Lois
Avant d’être débattu et voté en séance publique, chaque projet ou proposition de loi est examiné par l’une des sept commissions permanentes du Sénat : lois, finances, affaires économiques, affaires étrangères et Défense, affaires culturelles, affaires sociales, aménagement du territoire et du développement durable. Classées par commissions, retrouvez ici les interventions générales et les explications de vote des sénateurs CRC.
Un accompagnement bienveillant des familles endeuillées
Nommer les enfants nés sans vie -
Par Éliane Assassi / 10 juin 2021Monsieur le président, monsieur le garde des sceaux, mes chers collègues, depuis 1993, l’article 79-1 du code civil définit le cadre juridique applicable aux enfants nés sans vie ou non viables, qui les distingue des enfants nés vivants et viables, dotés d’une personnalité juridique. Ce même article permet aux parents de demander l’établissement d’un acte d’enfant sans vie.
Deux décrets, en 2008, ainsi qu’une circulaire, en 2009, sont venus compléter le dispositif, conditionnant notamment l’établissement d’un acte d’enfant sans vie à la production d’un certificat médical attestant de l’accouchement de la mère, que celui-ci ait été spontané ou provoqué pour raison médicale.
L’autrice de cette proposition de loi a souhaité aller plus loin dans l’individualisation de l’enfant sans vie et dans la reconnaissance de ses parents, en autorisant l’inscription d’un nom dans l’acte d’enfant sans vie.
La commission a abondé en ce sens : donner un nom à ces enfants rend plus cohérente leur reconnaissance symbolique, selon la même logique compassionnelle que le législateur a entendu faire prévaloir en 1993 à l’attention des parents, une précision importante étant dans le même temps apportée selon laquelle « cette inscription de prénoms et nom n’emporte aucun effet juridique ». Tout éventuel effet, en matière de filiation et de succession notamment, est ainsi écarté, ne s’agissant que d’une reconnaissance de filiation symbolique, et non juridique.

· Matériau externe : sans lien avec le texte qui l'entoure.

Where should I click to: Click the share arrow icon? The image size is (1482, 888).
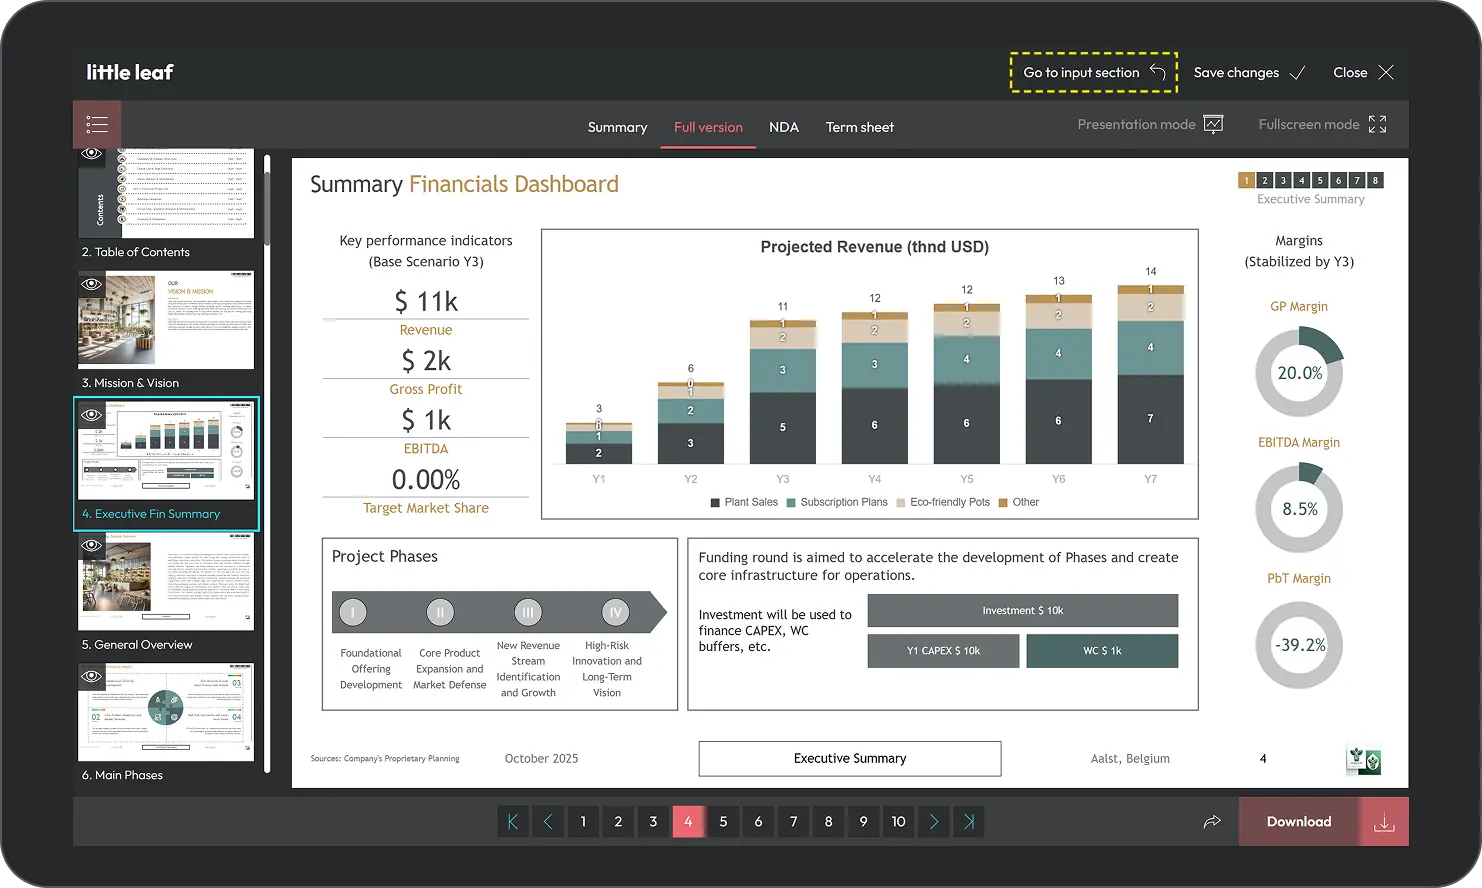[1212, 822]
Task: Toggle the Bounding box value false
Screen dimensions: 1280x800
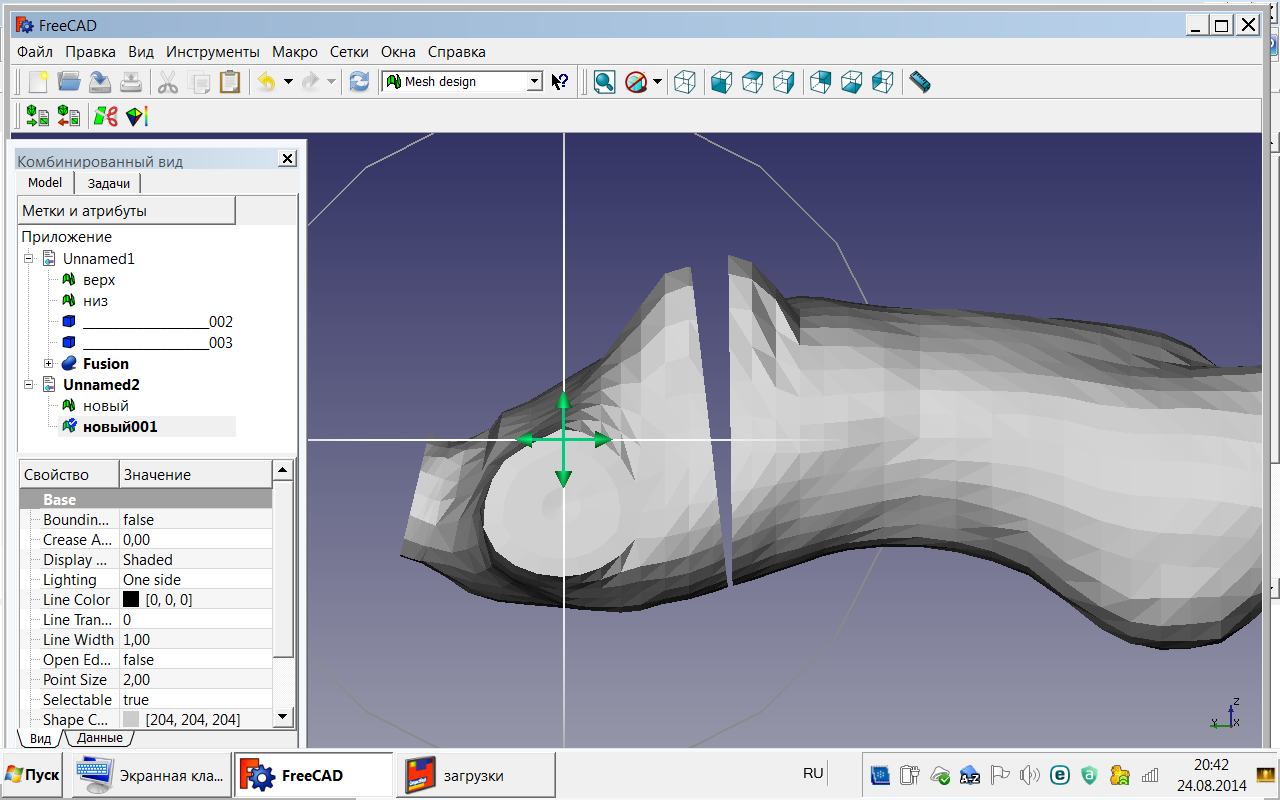Action: 138,520
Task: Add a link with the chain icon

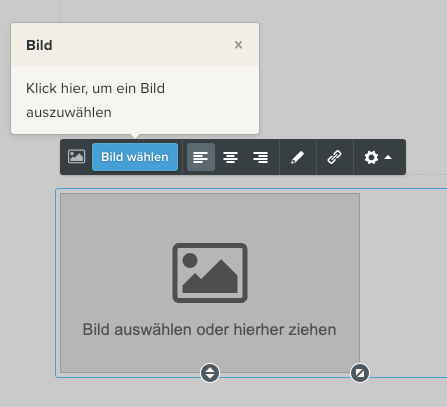Action: tap(335, 157)
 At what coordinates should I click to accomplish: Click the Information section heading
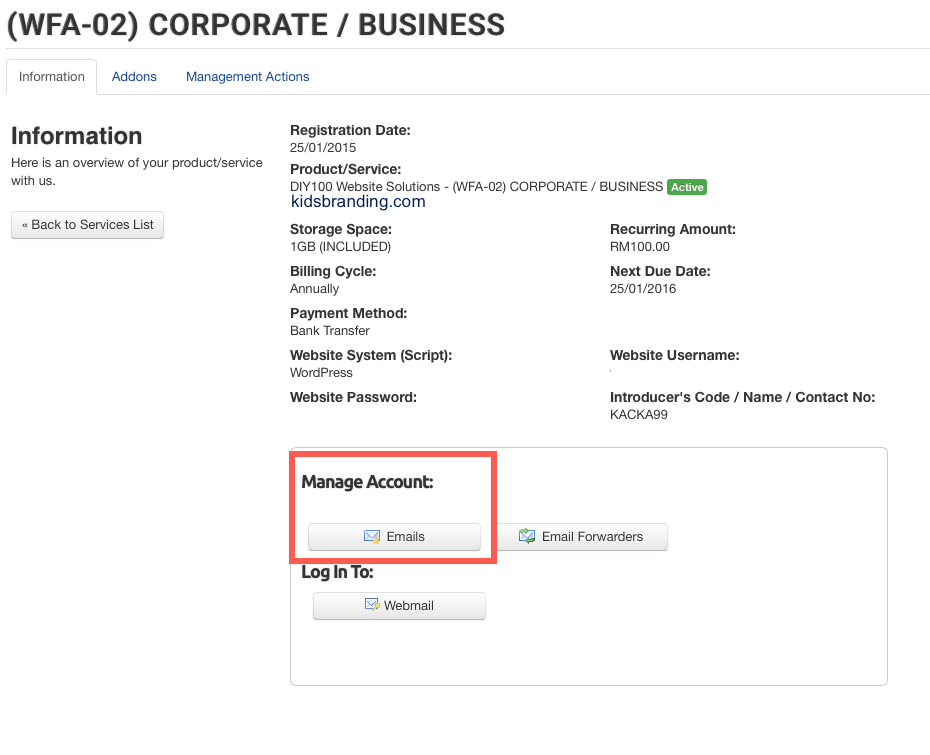tap(76, 136)
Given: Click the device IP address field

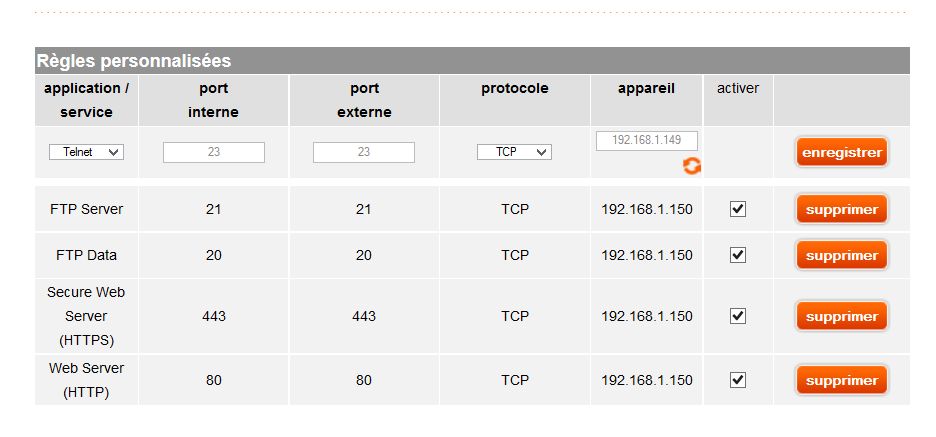Looking at the screenshot, I should 646,141.
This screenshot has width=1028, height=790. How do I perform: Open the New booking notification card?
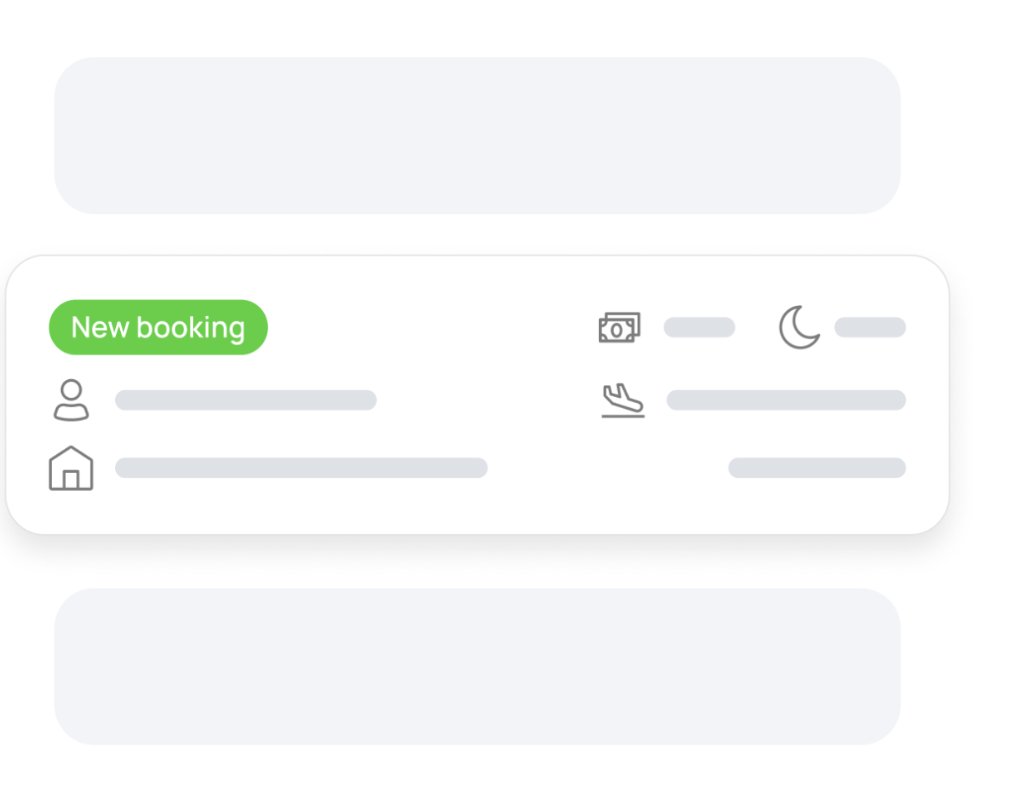click(x=477, y=395)
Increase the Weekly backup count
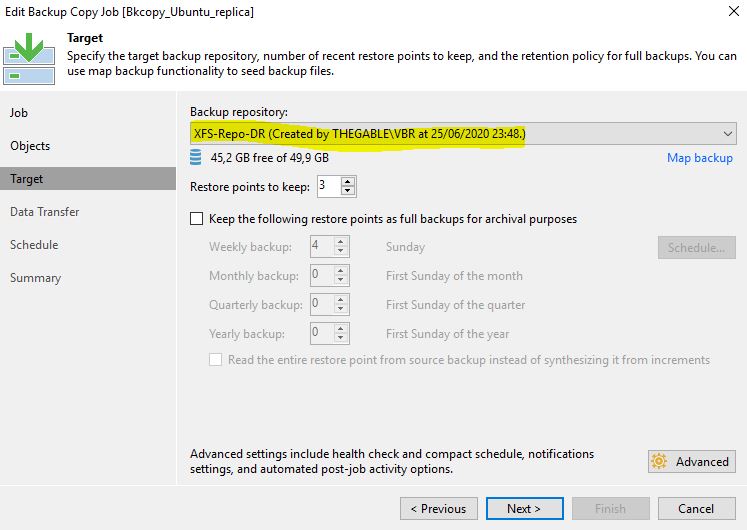The height and width of the screenshot is (530, 747). click(341, 242)
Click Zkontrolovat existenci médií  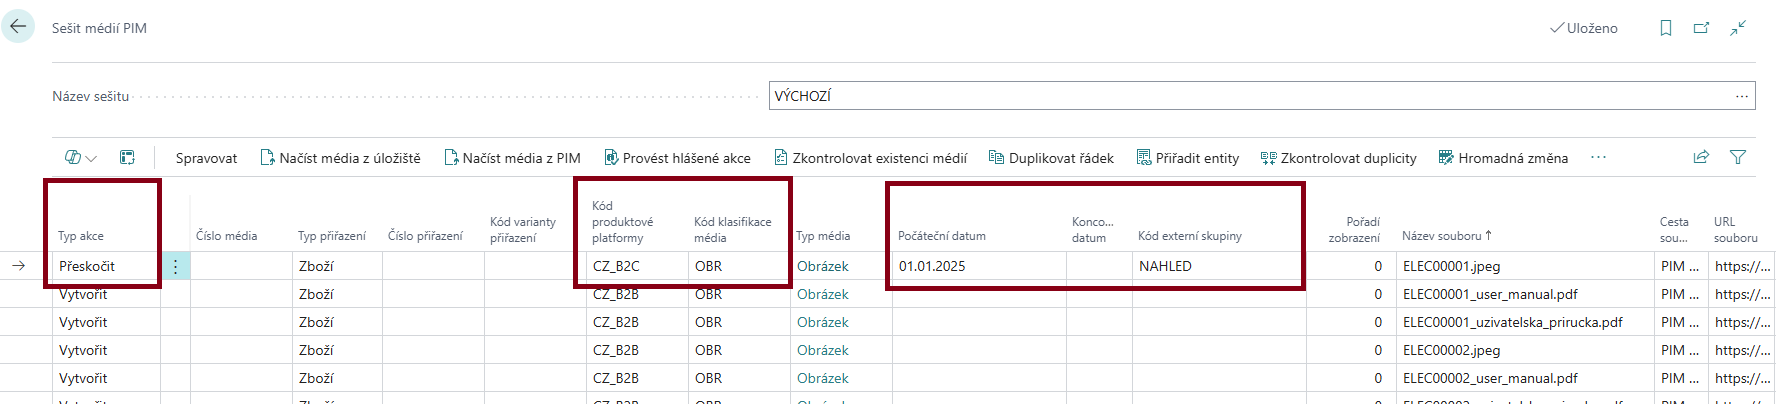point(870,158)

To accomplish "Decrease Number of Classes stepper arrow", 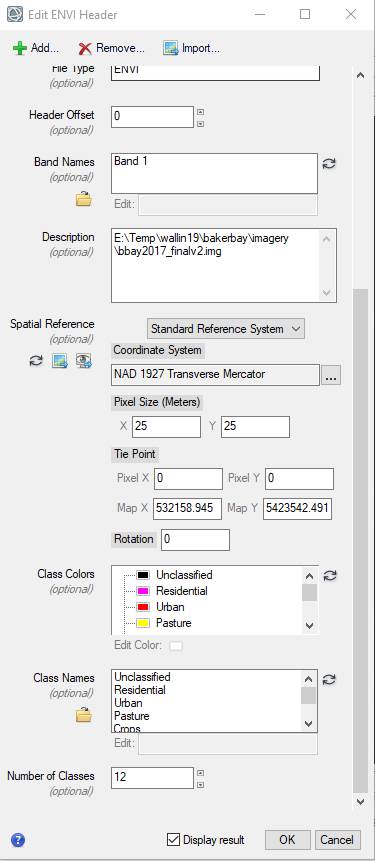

Cet apport à notre droit civil reste donc de l’ordre du symbole et doit être vu comme un accompagnement bienveillant des familles endeuillées – c’est à elles que nous pensons. Tout en ne bénéficiant toujours d’aucune personnalité juridique, l’enfant sans vie apparaîtra désormais nommé sur l’acte d’enfant sans vie et dans le livret de famille des parents.
Cette reconnaissance d’une filiation symbolique est bienvenue. La désignation des parents étant prévue depuis 1993, il s’agit en effet de reconnaître la réciprocité du lien : s’il y a un père et une mère, il y a un fils ou une fille.
C’est également à cette solution qu’invite la jurisprudence de la Cour européenne des droits de l’homme. Celle-ci a en effet estimé, dans un arrêt du 2 juin 2005, que le refus d’admettre l’existence d’un lien de filiation entre un parent et un enfant mort-né constituait une violation du droit au respect de la vie privée et familiale.
Cependant, d’un point de vue sanitaire et « progressiste », je me permets d’insister : conserver cet apport au niveau du symbole, comme l’a précisé Mme la rapporteure, est primordial pour éviter toute éventuelle remise en cause de l’interruption volontaire de grossesse (IVG) via la reconnaissance d’une personnalité juridique à l’enfant sans vie. L’IVG comme l’interruption spontanée précoce de grossesse, en tant qu’interruptions intervenant au premier trimestre, sont d’ailleurs expressément exclues du dispositif depuis le décret de 2008 précédemment évoqué.
De la même façon, il me semble qu’il faut se méfier des arguments à tendance quelque peu « réactionnaire », tel que celui de la commission consistant à justifier ce texte par la nécessité de « matérialiser symboliquement le lien de filiation du père qui n’a pas le même rapport charnel avec l’enfant que la mère ». Cette vision patriarcale de la filiation est paradoxale compte tenu des modalités de choix du nom définies dans le texte et précisées dans le rapport de la commission : qu’en est-il si seul le nom de la mère est choisi ? Qu’en est-il si les parents se contentent, dans le cas d’un premier enfant, d’un acte d’enfant sans vie sans demander de livret de famille ? Qu’en est-il des parents homosexuels ? Ceux-ci n’ont pas moins besoin que les parents hétérosexuels d’un accompagnement face à la douleur que représente la mort d’un nourrisson.
Le droit de la filiation évolue ; prenons-le en compte dans tous les textes que nous élaborons.
Quoi qu’il en soit, et sous réserve de ces quelques remarques, le groupe communiste républicain citoyen et écologiste partage la lettre de ce texte et votera pour son adoption.